Howard v. Chimps, Inc. (Oregon)
(An intern at a chimpanzee sanctuary was injured when she was attacked by a chimpanzee;  she sued the sanctuary but the court dismissed her negligence and strict liability claims in light of the intern manual that she read and signed that included a waiver and release agreement;  the court also determined that there was no reasonable evidence of gross negligence.)

An intern at a chimpanzee sanctuary was injured just ten days after her start date.  A chimpanzee attacked her while she was cleaning a cage, and she brought an action against the sanctuary for negligence and strict liability.  Plaintiff thereafter moved for partial summary judgment, arguing that the waiver and release she signed was not enforceable.  The trial court denied that motion and later granted the defendant’s motion for summary judgment finding that the waiver and release precluded the plaintiff’s claims.  Plaintiff then appealed.

The facts on appeal were not in dispute.  The defendant has a strict confidentiality policy and other rules that were put in place that would help the facility avoid scrutiny over safety concerns.  After being accepted in the intern program, the plaintiff received a detailed intern manual that included waiver and release language.  The manual also included multiple disclaimers permitting the defendant to change, delete, suspend, or discontinue their policies at any time without prior notice.

After reviewing the documentation, plaintiff spoke with the defendant’s executive director, who informed her that she would not have physical contact with the chimpanzees.  When plaintiff arrived at the facility, another employee assured her that there would be no contact with the chimpanzees.  Plaintiff was told that the doors separating the chimpanzees and interns would never be unlocked, and that even if a chimpanzee did escape it would not be looking to hurt anyone.  Plaintiff then signed the intern manual before entering the sanctuary.  Plaintiff’s injury was the result of an apparent failure to lock tunnels that led to the cage she was cleaning.

Plaintiff first argued that the waiver and release should not be enforceable because of the disclaimer language found in the manual.  She contended that since the language could be changed at any time, it rendered the promises illusory.  However, the Court disagreed, finding that the defendant had performed under the contract and that consideration was sufficient (allowing her to enter the sanctuary and participate in the internship program in exchange for executing the agreements, including the waiver and release).  Plaintiff also made the argument that the disclaimer in the manual improperly allowed the defendant to retroactively change the terms of the agreement between the parties.  However, the Court explained that even if the defendant had reserved the right to change the terms of the manual, it would not have been able to do so with respect to the waiver and release signed by the plaintiff because the agreement of the parties had already been performed in that regard (entry/participation in exchange for execution).  Moreover, the Court expressed its opinion that the disclaimer language, read as a whole and in context, concerned the defendant’s right to prospectively change the terms of its agreement as applied to both present and future employees.
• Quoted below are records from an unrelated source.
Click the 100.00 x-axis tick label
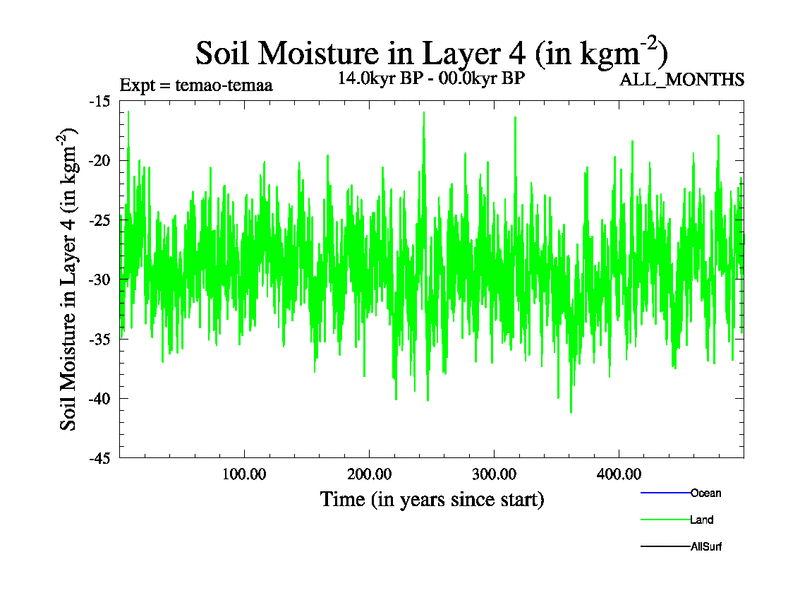tap(244, 474)
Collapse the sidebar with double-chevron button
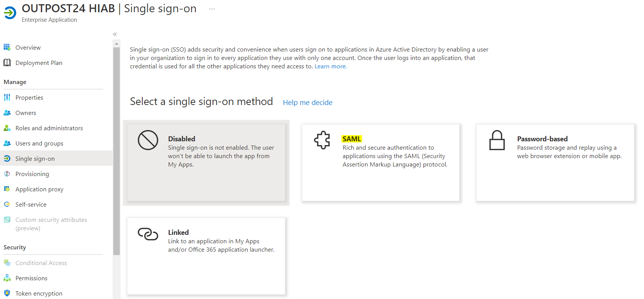 point(115,34)
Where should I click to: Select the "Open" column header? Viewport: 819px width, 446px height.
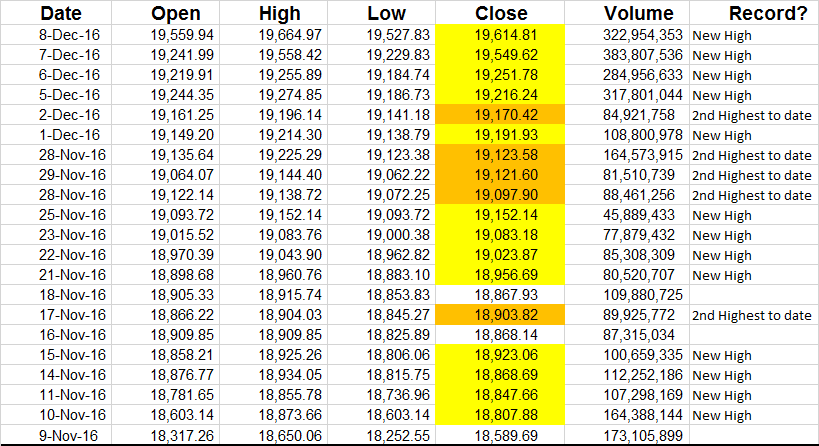point(176,14)
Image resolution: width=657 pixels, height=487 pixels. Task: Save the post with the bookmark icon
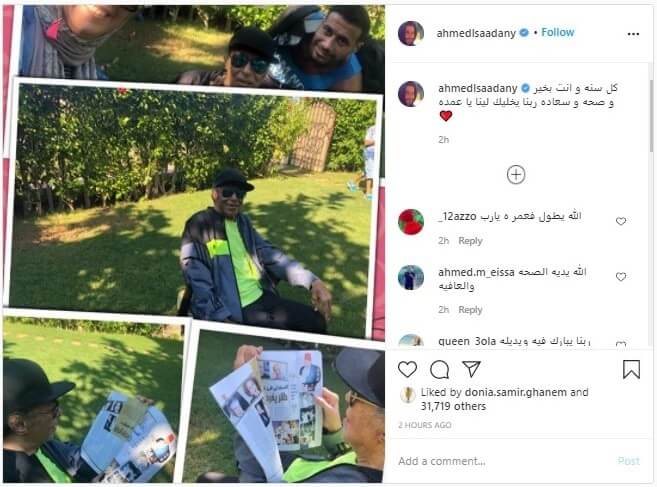[x=631, y=369]
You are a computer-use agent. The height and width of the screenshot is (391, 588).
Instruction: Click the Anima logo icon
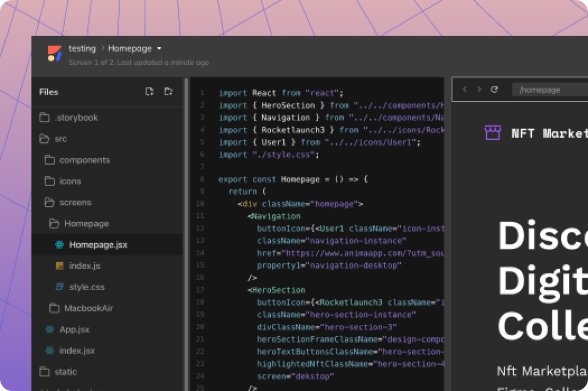click(x=54, y=53)
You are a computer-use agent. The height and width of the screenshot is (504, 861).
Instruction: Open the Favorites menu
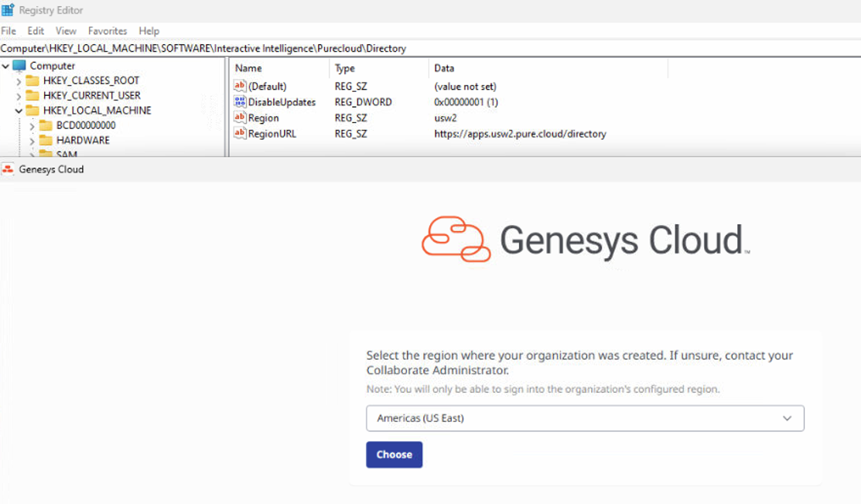pos(108,31)
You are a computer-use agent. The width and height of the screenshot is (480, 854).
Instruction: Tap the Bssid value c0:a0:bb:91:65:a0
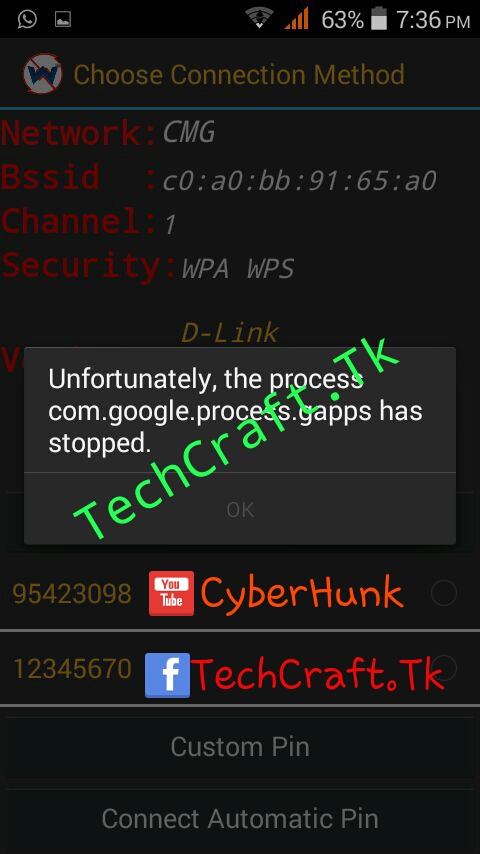(x=299, y=180)
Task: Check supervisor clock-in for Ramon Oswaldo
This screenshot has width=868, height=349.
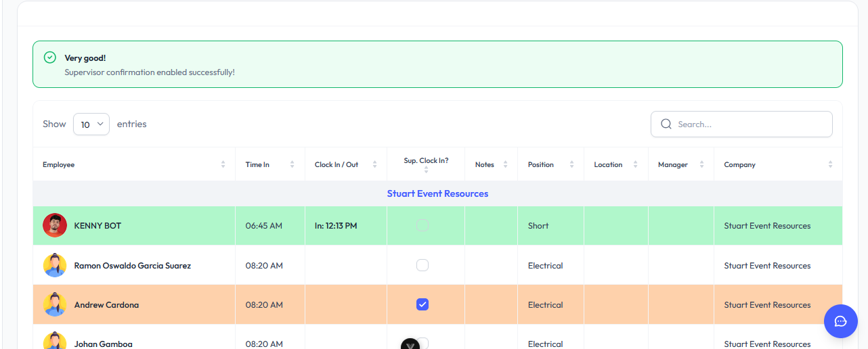Action: click(422, 266)
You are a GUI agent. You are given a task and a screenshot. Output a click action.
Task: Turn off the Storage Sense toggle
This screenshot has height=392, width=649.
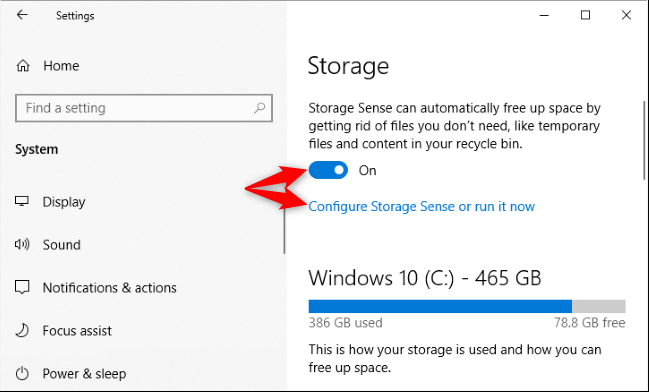coord(328,170)
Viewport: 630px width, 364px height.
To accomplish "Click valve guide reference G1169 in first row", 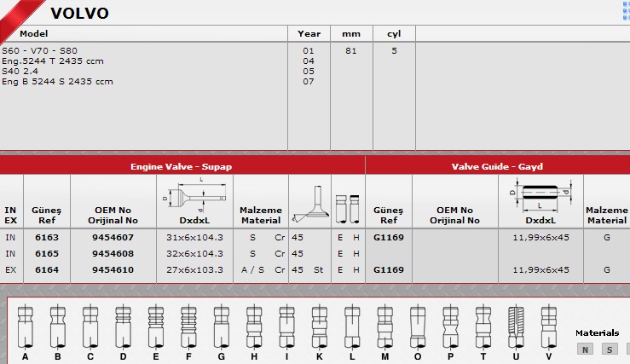I will pyautogui.click(x=388, y=238).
Next, the plaintiff argued that the waiver and release was unenforceable as to what she contended was a claim for gross negligence.  The trial court had initially ruled that she had failed to state a claim for gross negligence, and she challenged that ruling on appeal.  In attempting to establish gross negligence, plaintiff referred to a history of attacks that had occurred at the defendant’s facility.  Plaintiff referred to at least five occasions in which chimpanzees had previously injured employees, volunteers, and other people on sanctuary property.  Plaintiff also noted that she had not been told about those incident prior to accepting the invitation to participate in the internship program or prior to her signing the intern manual and waiver and release document.

In addressing the prior incidents, the Court stated that “[t]he history of attacks, while not insignificant, is less damning than plaintiff would have it.”  After detailing the incidents, the Court summarized the situation as follows:

“In short, defendant’s history of chimpanzee attacks on humans consists of three serious attacks that occurred very early in defendant’s history, one serious attack that occurred more than a year after plaintiff was injured, two attacks that resulted only in minor injuries, and one attack about which essentially nothing is known. Those incidents occurred over the course of more than 14 years. Three of the serious attacks were the result of the victim being somewhere he should not have been or doing something that defendant’s current policies clearly prohibit.”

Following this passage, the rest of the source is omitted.